三浦さんは旭川の住人ですが、その旭川で、三浦さんの友人に、「感謝夫人」と

呼ばれる方がおられ、その方は何があっても「ありがたいことですね。神様に

感謝ですよね。」というのが口癖でした。そのため仲間うちでは「感謝夫人」と

呼ばれているそうです。

三浦さんの住む旭川で、ある年の夏の一番暑い時に、20日間連続して雨が降

りました。旭川の人はたちは、寄ると触ると「長雨は困ったものね。洗濯も乾か

ないし」と言い合っていたそうです。

 そんな中で、ある人が「こんな長雨に対しても、彼女はありがたいと言える

のだろうか? どのように言うか聞いてみたい。」と考えました。

 その友人は、その感謝夫人に向かって「本当に困ったものね。20日間も長雨

が続いて。洗濯物も乾かないし、農家の方は牧草が育たないと言って困ってい

ます。本当にどうしたものでしょうね。」

 そうしたら、感謝夫人はにっこり笑ってこう答えたのだそうです。「ありがた

いことですね。神様に感謝ですね」と

 

 

 

 ではここで、みなさんも考えてみてください。どう考えたら感謝できるのか。

答え

感謝夫人の解釈は、「この長雨を、もし一日で降らせたならば、川が氾濫して、

多くの人が困ったでしょうね。限りなく優しい神様は、この長雨を20日に分け

て降らせてくださったのですね。

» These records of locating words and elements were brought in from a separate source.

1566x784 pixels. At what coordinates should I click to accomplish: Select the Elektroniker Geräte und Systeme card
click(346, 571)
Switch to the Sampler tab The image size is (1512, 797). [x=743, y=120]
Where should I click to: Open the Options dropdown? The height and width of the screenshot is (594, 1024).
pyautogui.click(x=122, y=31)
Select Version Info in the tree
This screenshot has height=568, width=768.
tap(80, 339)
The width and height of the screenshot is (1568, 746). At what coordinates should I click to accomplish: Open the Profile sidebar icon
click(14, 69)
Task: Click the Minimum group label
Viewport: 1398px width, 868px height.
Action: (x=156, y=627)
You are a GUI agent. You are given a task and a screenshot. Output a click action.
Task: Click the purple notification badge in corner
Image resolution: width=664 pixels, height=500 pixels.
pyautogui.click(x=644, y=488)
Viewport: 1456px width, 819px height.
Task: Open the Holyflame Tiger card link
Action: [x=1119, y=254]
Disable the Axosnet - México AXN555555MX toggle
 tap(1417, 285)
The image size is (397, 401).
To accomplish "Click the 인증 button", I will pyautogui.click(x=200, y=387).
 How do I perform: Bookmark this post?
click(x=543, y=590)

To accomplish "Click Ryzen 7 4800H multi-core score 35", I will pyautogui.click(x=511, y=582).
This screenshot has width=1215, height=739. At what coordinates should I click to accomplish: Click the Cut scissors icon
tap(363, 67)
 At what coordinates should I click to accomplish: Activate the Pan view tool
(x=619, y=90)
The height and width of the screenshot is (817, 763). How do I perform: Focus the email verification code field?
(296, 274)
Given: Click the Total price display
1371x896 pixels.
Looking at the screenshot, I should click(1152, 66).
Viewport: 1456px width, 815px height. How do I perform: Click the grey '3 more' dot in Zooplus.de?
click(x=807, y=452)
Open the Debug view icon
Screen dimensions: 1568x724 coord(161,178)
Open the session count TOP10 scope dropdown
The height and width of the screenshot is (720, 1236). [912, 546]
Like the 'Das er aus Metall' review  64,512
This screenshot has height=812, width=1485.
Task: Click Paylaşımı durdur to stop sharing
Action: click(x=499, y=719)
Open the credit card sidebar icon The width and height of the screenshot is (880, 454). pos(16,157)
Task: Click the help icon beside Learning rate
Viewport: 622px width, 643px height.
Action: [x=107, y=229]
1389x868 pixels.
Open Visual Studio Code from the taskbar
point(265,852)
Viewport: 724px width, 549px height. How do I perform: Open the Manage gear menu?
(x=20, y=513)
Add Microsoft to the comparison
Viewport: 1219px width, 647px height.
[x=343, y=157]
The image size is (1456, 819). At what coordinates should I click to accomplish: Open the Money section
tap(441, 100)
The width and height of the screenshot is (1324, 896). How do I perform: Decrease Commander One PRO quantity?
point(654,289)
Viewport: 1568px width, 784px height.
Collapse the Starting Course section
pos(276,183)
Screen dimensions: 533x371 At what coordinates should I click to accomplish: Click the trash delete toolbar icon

ありがたいことですね。神様に感謝ですね。」

と言ったそうです。

 この解釈、頭が下がります。私も考えましたが分からなかった。完敗です。

 

 

 

 さらに三浦さんのエッセーでは、これだけでは話がとどまっていません。

三浦綾子さんは、結核菌が脊椎に入って、脊椎カリエスという激痛が伴う病気に

罹っていました。脊椎カリスマは激しく背中が痛み、その激痛は相当なものだ

そうです。その上、晩年にはパーキンソン病にも罹られたそうです。

 この感謝夫人の話を聞いた三浦さんは、「もし意気地なしの私に、この脊椎

カリスマの痛みが一挙に押し寄せてきたら、私は耐え切れなくなっていただろう。

限りなく優しさを持っている神様は、その意気地のない私に対して、20年に

分けて痛みを分散してくださったのですね。だから私は耐えることができました。

ありがたいことです。神様に感謝です。」と考え、愚痴や泣き言を言わなかった

そうです。

 あれがつらいとか、これがつらいとか、人は嘆いたり愚痴を言ったり、泣き言

を言ったりしますが、このように物の見方、考え方を変えると、何事に対しても

肯定的に前向きにとらえることができます。

確かに人には、不運に思えることや不幸に思えることは起こります。ただ、そ

れをそのまま自分は不幸だ、ついていないと考えることもできますし、感謝夫人

や三浦さんのようにとらえるか、どちらが幸せに思えるかは理解できますね。

物の見方を変えて幸せを呼び込みましょう。